* [What is being asked]: Exactly as they appear, write the lines from the one containing "Screen dimensions: 1160x998" to the final line of the entries, leaving pictures out.

----

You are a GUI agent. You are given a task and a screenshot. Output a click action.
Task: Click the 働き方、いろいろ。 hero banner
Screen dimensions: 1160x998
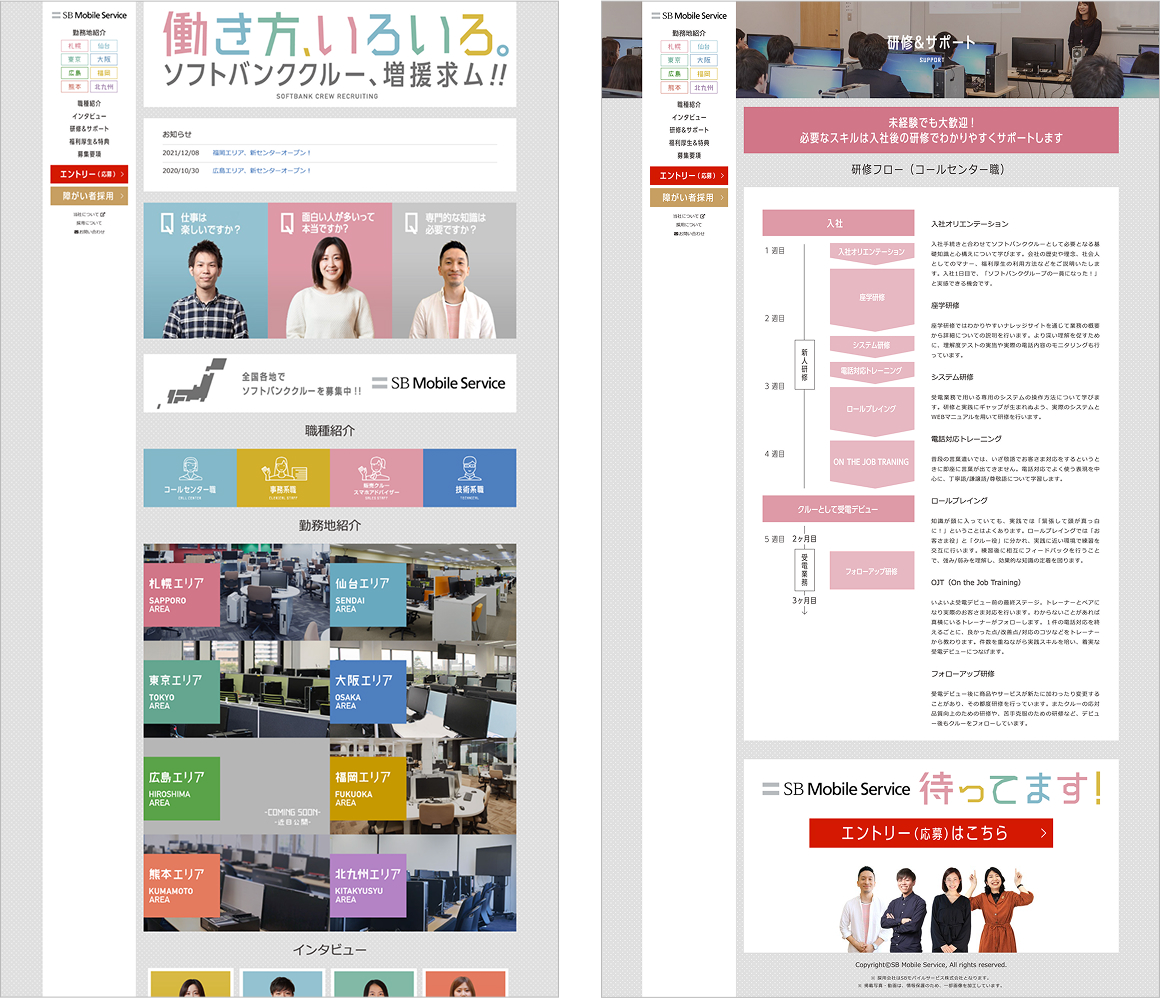click(330, 54)
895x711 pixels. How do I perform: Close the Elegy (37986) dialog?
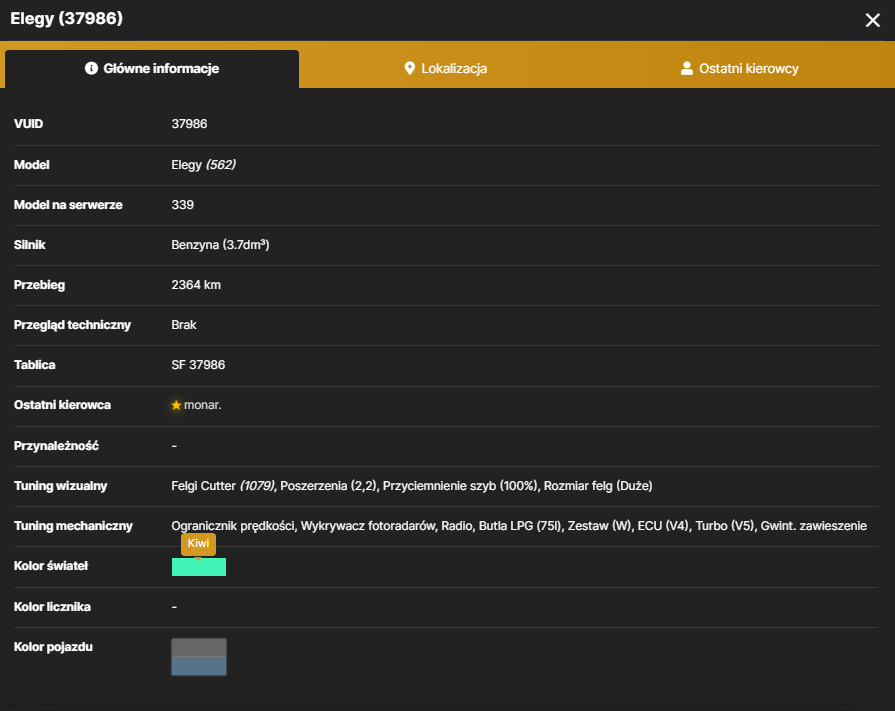click(x=872, y=20)
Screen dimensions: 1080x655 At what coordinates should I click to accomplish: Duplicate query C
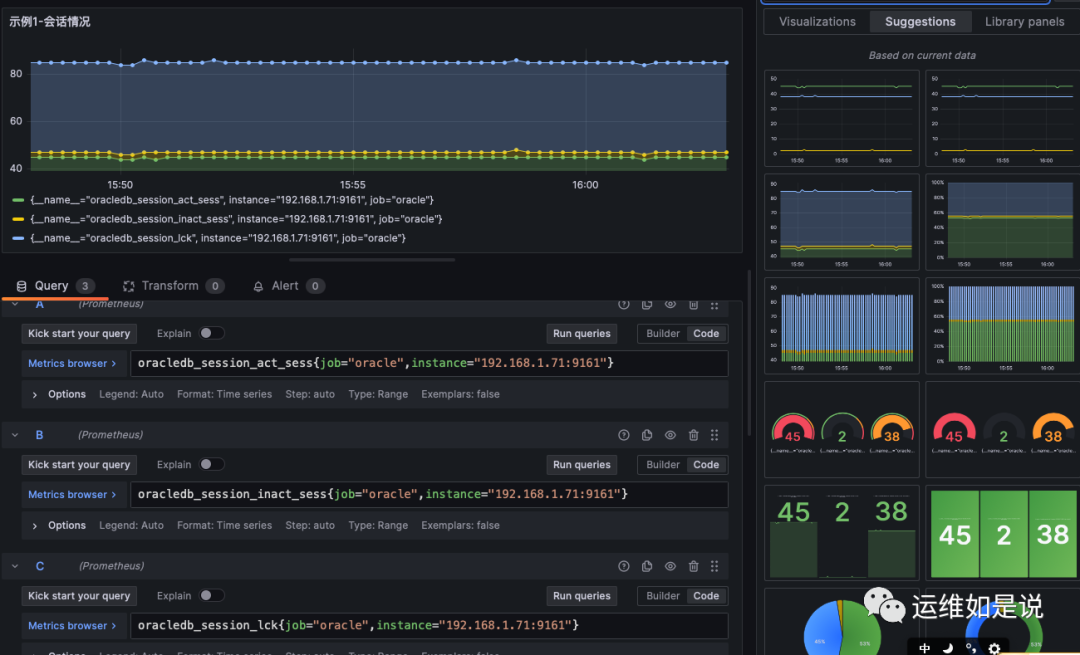647,566
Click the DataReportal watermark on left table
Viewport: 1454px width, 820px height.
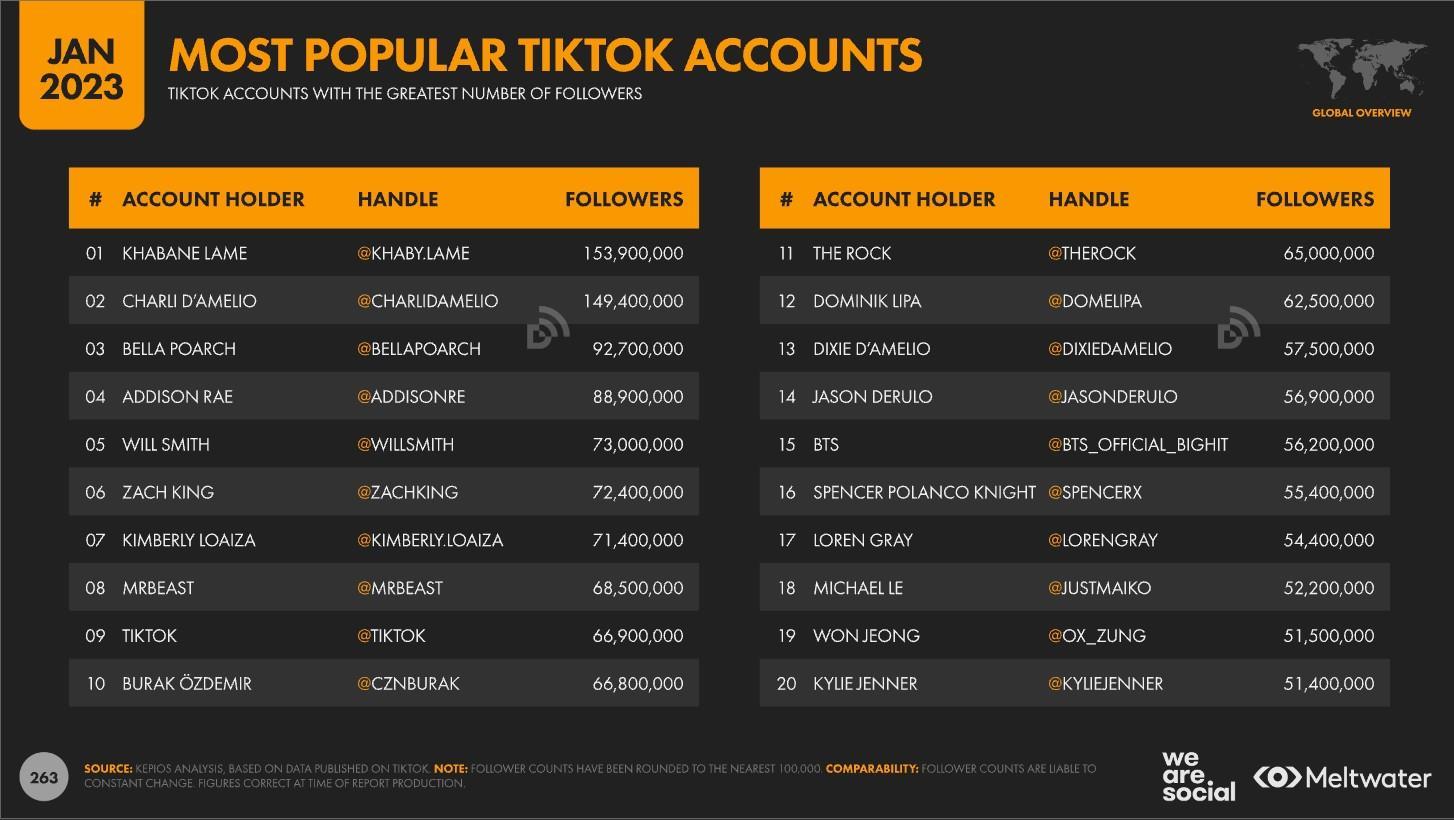548,326
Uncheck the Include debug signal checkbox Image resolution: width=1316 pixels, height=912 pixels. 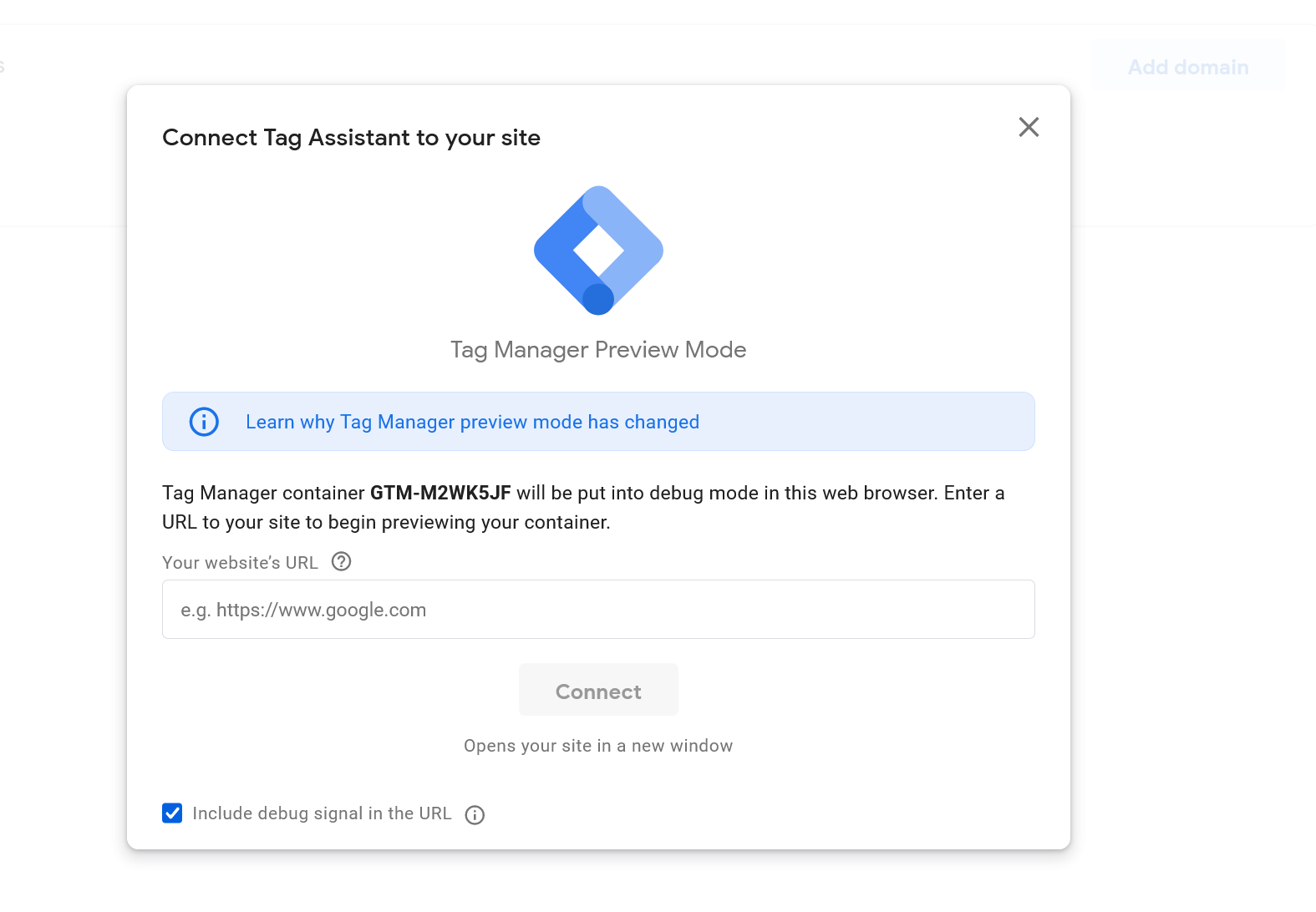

----

* [Solution below]:
Screen dimensions: 1160x998
click(330, 54)
895x711 pixels. How do I perform: Close the Elegy (37986) dialog?
click(x=872, y=20)
Screen dimensions: 1080x655 At what coordinates should I click to accomplish: Duplicate query C
647,566
Click the DataReportal watermark on left table
Viewport: 1454px width, 820px height.
548,326
Uncheck the Include debug signal checkbox Image resolution: width=1316 pixels, height=912 pixels. 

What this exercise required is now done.